Early in the 90's I had the pleasure to collaborate with Hoefflinger, who at that time was the director of the Institute for Microelectronics Stuttgart (IMS CHIPS). I was the CEO of Chip Express then and we worked together to demonstrate that applying Direct-Write-eBeam to a Chip Express wafer could lead to a very effective Gate-Array prototyping scheme and to low volume production of those Gate-Arrays.
It was great pleasure to reconnect and to read "Chip 2020"
I highly recommend this book as it provides an update view of the Semiconductor Industry by a group of known experts in our field.
The book provides a concise review how we got here and what is ahead for us up to the year 2020.
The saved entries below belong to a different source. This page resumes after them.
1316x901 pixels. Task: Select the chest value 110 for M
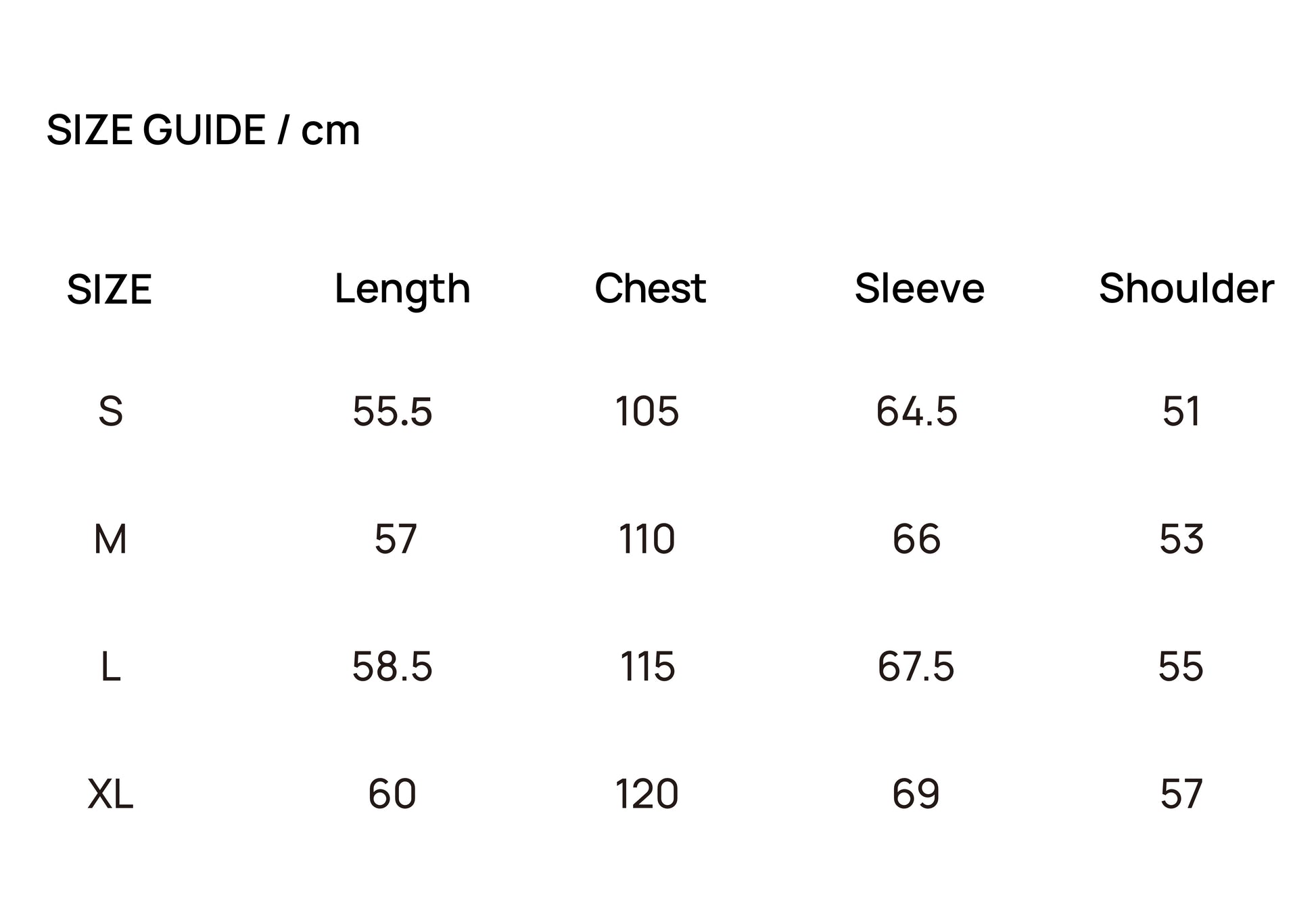click(x=647, y=539)
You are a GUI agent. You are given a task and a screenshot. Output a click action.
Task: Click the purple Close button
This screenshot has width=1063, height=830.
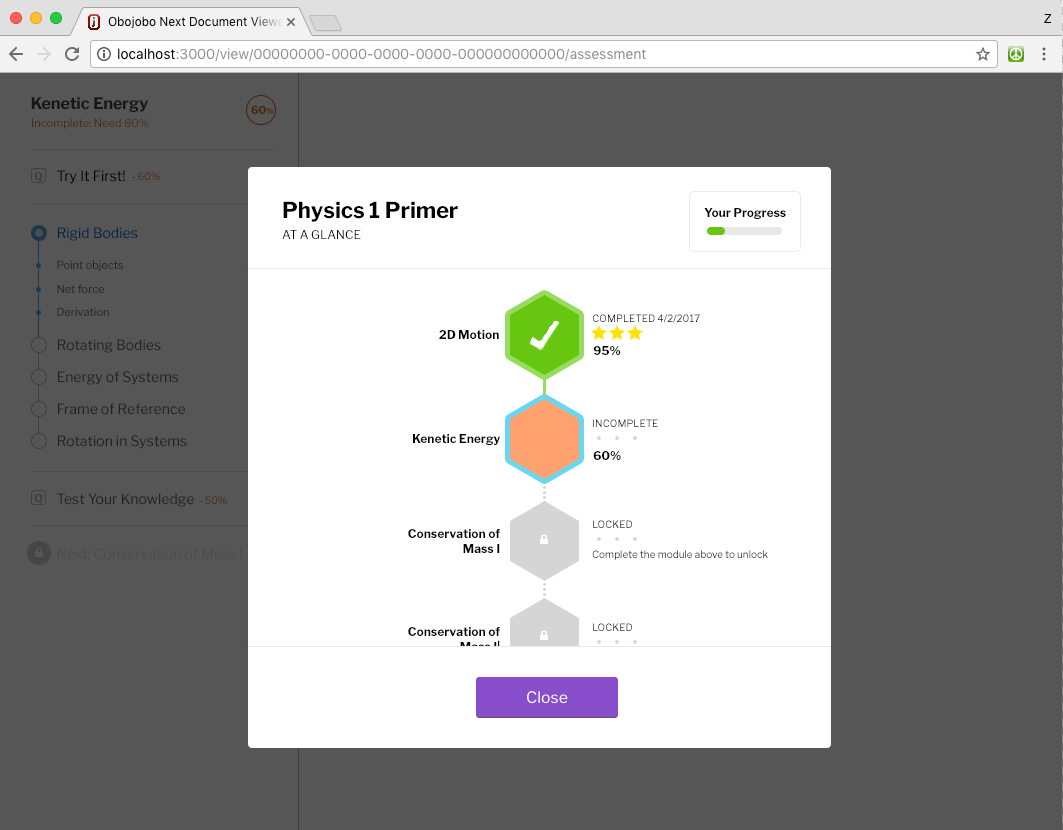[546, 697]
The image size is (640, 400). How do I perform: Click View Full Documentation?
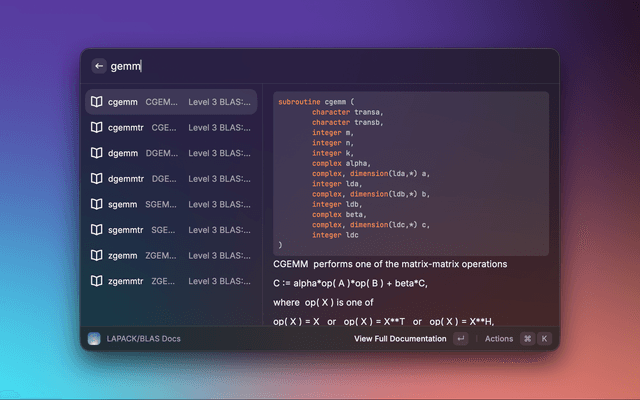pos(400,339)
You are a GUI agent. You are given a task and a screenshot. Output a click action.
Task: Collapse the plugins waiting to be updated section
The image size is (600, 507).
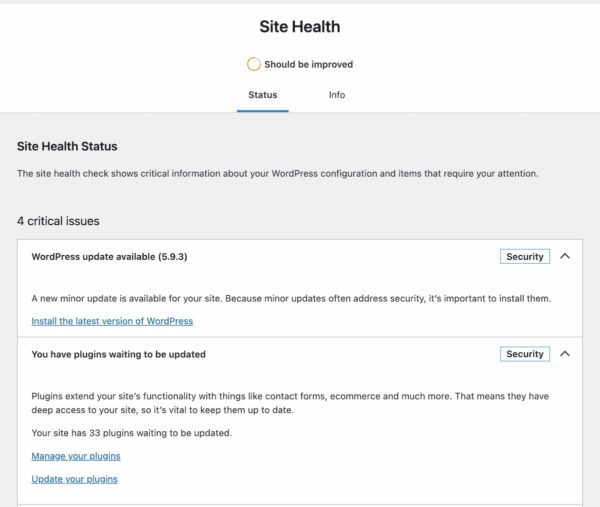565,354
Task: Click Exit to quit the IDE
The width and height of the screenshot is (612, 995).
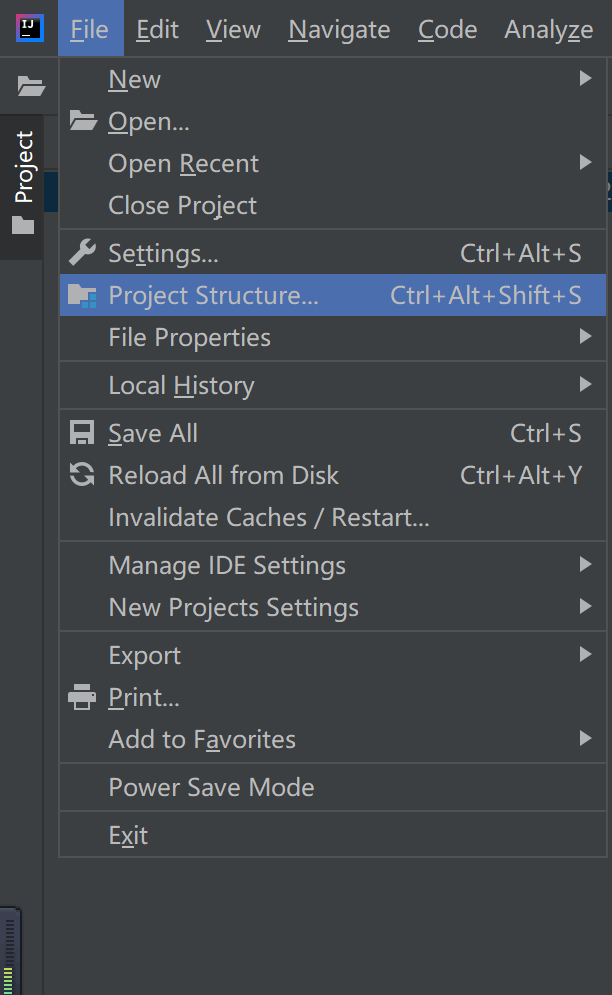Action: point(128,835)
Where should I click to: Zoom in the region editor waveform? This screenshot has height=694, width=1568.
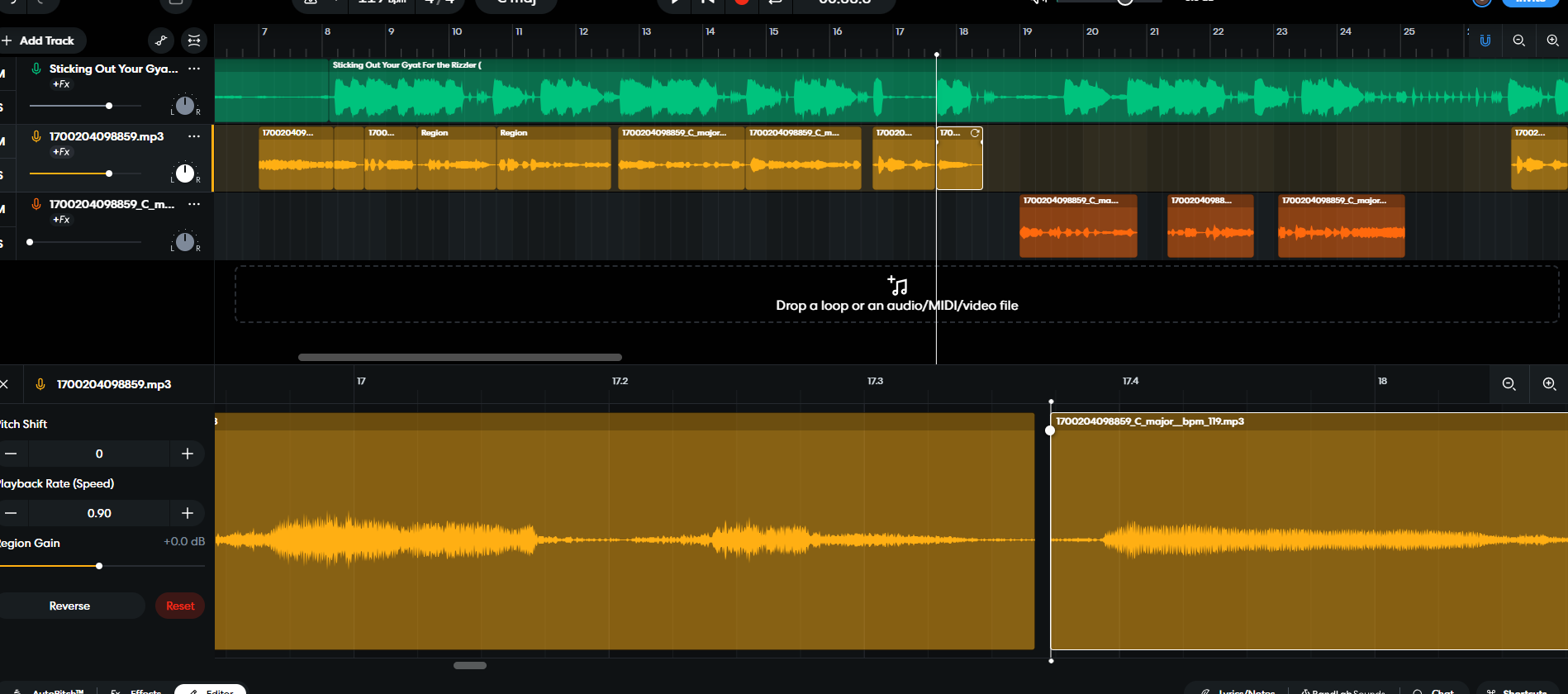pyautogui.click(x=1549, y=384)
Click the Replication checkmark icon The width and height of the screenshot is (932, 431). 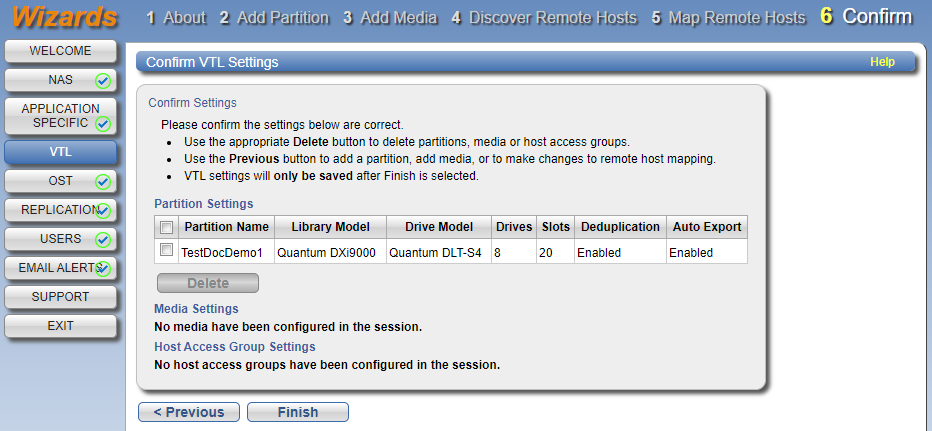(103, 211)
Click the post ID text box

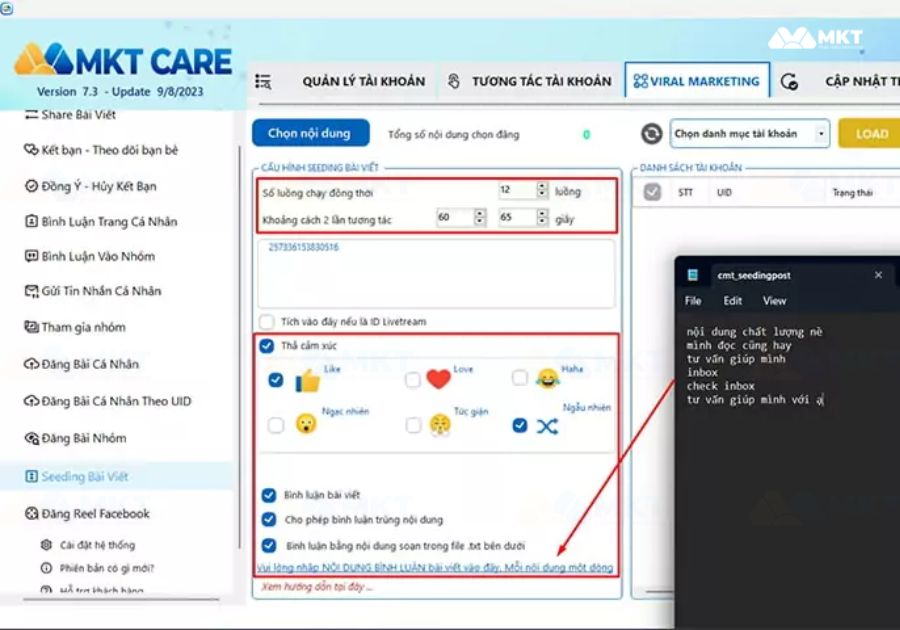click(x=436, y=272)
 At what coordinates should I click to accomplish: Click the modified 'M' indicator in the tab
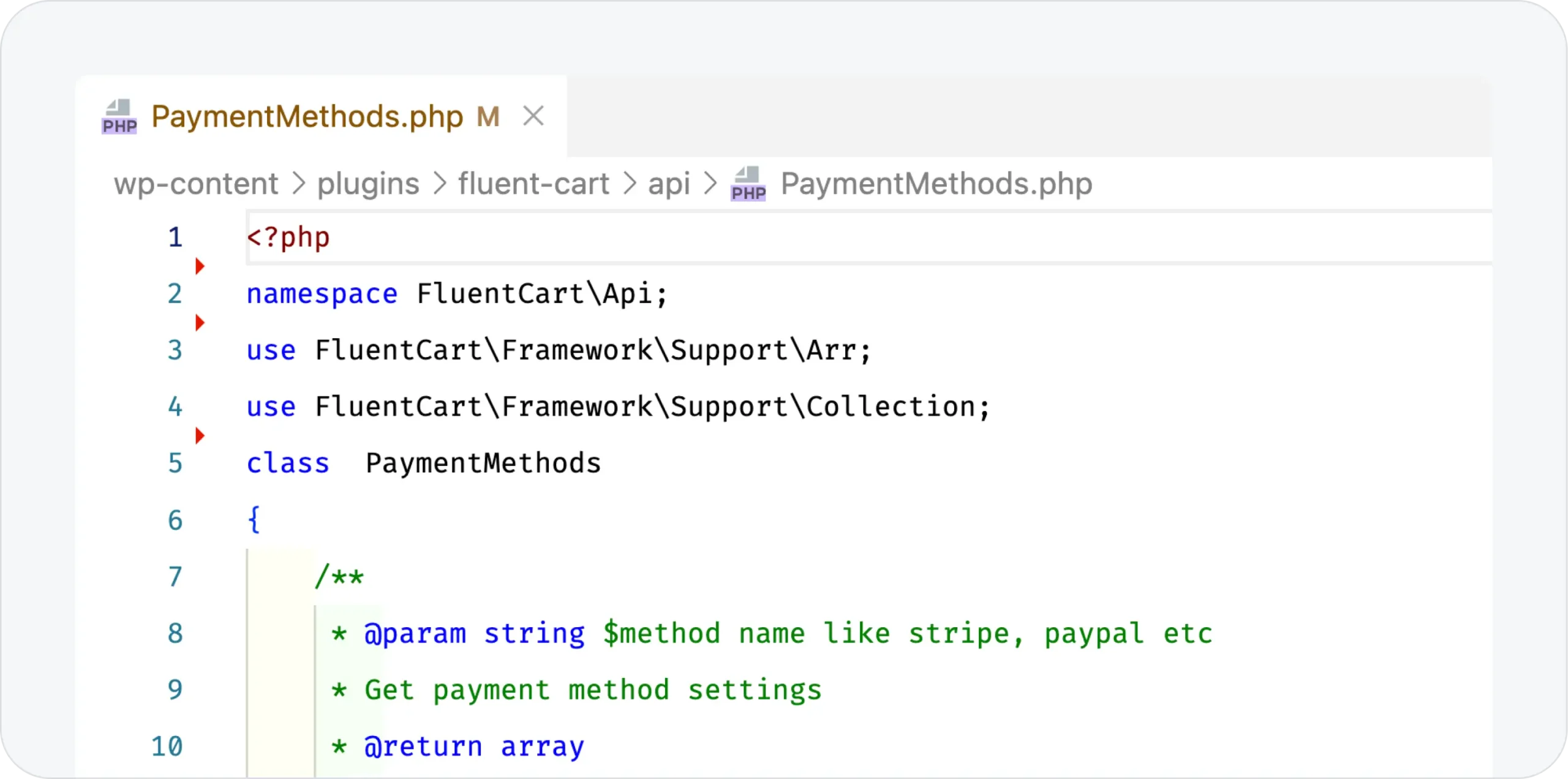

The book presents a now more common view that the scaling that got us here is gone, and that there are concrete red-bricks for dimensional scaling beyond 2020. Primarily:
1. As gate sizes reach ~10nm we would have nominally 6 atoms of impurity in the channel with a commensurate variation that would constrain effective use of the transistor -see Fig. 1.1
Hoefflinger presents some options to tackle these challenges as detailed through the book and with respect to specific segments of the industry. The following Fig. 3.1 presents these future technologies:
In short I fully agree with Peter Clarke’s statement: "The book offers some far-reaching and fundamental insights" and I highly recommend the book to semiconductor technologists who are looking forward toward the next decade of progress in the field.